The Iowa Department of Public Health has a great video that explains what you should do if you suspect you have a foodborne illness.
Foodborne illness is food poisoning. It occurs when you eat food that contains bacteria, viruses, parasites, toxins, or chemicals that can make you sick. Symptoms include nausea, vomiting, diarrhea, abdominal pain, stomach cramps, loss of appetite, fatigue, and fever. But remember that other diseases can cause these symptoms too. See your doctor for a diagnosis.
Most foodborne illness symptoms don’t appear until 6-24 hours after eating. Some symptoms take 3-4 days to manifest. Many people do not know that most foodborne illnesses are not caused by the last meal you ate.
See your doctor if you experience frequent episodes of vomiting that lasts for two days, if you vomit blood, can’t keep liquids down, have diarrhea that lasts for more than one day, are dehydrated, are experiencing severe pain or cramping, and/or have a fever of 101.5 or higher.
If you suspect you have a foodborne illness, ask your doctor to take a stool sample. This may identify the bacteria or virus that may be the cause of your illness. Samples can help identify an outbreak early on, so authorities can take action and fewer people become ill.
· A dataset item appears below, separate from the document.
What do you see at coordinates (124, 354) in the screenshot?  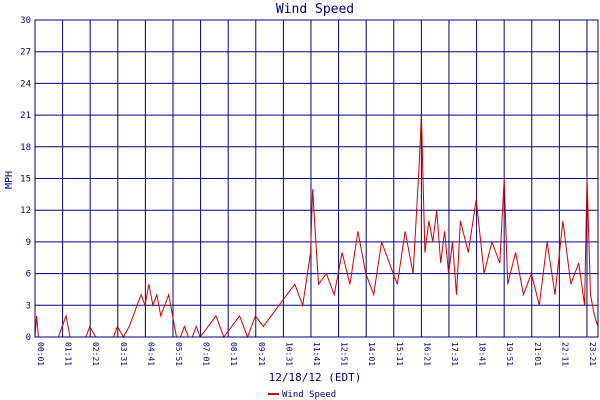 I see `x-tick-label: 03:31` at bounding box center [124, 354].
Bacteria will be sent to a state lab for DNA fingerprinting. Bacteria have unique DNA. The lab will compare the DNA of the bacteria in your sample to others to see if an outbreak has occurred. A public health investigation will be launched if a connection is suspected with a grocery store, restaurant, marketplace, or other licensed establishment.
If there is any leftover suspected food, keep it in the fridge and mark “do not eat.” DON’T freeze it. It may be needed for testing if an outbreak exists.
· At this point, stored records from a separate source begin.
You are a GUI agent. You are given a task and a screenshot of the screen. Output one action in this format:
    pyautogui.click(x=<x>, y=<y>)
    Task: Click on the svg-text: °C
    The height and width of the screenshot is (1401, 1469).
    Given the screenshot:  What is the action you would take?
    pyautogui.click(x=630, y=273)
When an outbreak has been identified and if the bacteria that caused your illness is connected, you’ll be asked questions about the foods you’ve eaten in the past week, along with questions about animal contact and water or beverages you’ve consumed. The interview usually takes about 30 minutes. Sometimes a written questionnaire is used instead.
If the illness is linked to a licensed food establishment, an inspection will be conducted there. Inspectors will take samples from the food and equipment to see if the same bacteria that caused your illness is found in that establishment. The establishment may be closed for several days for sanitizing, and will be re-inspected before opening.